Keep Your Money Safe from Investment Failures
With Lehman Brothers, Fannie May, Freddie Mac, and other top companies being rescued or going belly-up, many of us may be rightfully concerned with the state of our investments. Does our investment firm have a solid footing? What does our bank look like financially? How can we find answers to these questions?
You’re Covered
If you have your savings socked away in an interest bearing savings or checking account in some bank — large or small — the money should be covered by the FDIC. The FDIC came about from the vast number of bank failures during the Great Depression. The Steagall Act of 1933 created the Federal Deposit Insurance Corporation so bank goers would return money to their accounts from under their mattresses.

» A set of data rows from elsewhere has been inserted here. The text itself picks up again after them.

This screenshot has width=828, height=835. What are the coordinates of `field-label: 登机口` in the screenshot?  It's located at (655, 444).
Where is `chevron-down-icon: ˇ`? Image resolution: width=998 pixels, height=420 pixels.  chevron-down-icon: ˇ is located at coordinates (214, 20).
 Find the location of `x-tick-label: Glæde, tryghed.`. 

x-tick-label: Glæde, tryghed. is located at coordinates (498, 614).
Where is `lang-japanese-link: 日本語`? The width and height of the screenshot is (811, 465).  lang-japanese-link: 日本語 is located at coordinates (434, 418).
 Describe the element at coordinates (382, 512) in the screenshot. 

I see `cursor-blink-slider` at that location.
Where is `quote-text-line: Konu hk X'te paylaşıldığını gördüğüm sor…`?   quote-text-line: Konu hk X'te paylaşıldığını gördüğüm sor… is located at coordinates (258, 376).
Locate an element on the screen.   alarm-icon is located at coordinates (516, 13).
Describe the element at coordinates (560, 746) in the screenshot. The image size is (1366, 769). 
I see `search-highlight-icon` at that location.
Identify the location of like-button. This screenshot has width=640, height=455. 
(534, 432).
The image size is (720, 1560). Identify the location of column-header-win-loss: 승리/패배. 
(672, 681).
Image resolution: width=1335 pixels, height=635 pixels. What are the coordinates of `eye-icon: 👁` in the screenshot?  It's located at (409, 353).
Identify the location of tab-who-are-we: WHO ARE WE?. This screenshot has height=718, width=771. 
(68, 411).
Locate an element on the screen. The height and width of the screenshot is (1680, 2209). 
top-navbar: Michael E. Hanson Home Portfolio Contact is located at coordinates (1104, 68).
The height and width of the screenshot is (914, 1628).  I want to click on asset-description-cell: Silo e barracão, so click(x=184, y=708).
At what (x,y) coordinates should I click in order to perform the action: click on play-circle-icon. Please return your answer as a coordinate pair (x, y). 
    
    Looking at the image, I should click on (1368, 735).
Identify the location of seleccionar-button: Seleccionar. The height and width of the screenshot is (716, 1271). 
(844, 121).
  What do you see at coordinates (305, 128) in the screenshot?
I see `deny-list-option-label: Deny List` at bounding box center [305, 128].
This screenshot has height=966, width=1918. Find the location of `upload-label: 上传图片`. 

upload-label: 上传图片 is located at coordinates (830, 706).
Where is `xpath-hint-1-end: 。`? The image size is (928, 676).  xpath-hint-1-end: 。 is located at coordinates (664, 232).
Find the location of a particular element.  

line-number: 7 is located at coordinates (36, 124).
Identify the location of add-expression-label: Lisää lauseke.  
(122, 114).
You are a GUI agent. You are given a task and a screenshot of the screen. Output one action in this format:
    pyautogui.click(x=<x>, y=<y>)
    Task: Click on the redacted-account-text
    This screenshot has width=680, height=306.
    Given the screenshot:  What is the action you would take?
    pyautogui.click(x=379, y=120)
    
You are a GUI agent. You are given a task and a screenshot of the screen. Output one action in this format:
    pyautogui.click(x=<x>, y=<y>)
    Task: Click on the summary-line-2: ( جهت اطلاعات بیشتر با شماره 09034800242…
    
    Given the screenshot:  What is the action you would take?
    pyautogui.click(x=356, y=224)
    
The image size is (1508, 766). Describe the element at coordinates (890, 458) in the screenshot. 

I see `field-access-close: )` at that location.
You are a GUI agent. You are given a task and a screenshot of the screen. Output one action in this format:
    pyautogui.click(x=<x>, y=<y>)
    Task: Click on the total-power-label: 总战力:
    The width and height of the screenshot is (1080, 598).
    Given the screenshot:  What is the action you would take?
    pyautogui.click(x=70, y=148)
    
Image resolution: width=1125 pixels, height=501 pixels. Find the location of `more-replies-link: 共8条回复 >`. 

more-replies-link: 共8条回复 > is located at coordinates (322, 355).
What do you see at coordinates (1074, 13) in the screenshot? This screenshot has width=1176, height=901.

Is this a Market Correction?
If you’re involved with stocks, then you’ve noticed the tanking of many sectors in the recent weeks. The risk is all but apparent in the drops the DOW has taken. You could lose everything if the wrong company files for bankruptcy, right? It pays to diversify. This may be the time to take a long hard look at your portfolio, so you can purge some of the bears and pull in some long term buys.
Can You Balance This Budget?
It may be an even better time to start the budget and stick to it. The economy can fluctuate as much as it wants if we have the security of a nest egg behind us. Imagine having enough money saved to pay for six months of expenses if anything should happen. It may save you a lot of time you would have spent worrying.
Overall our investments should be safe in banks and brokerage accounts. We may want to reassess our investments and move money to safe, long term buys at the moment. This market will turn around eventually. Just make sure your money doesn’t go with the change.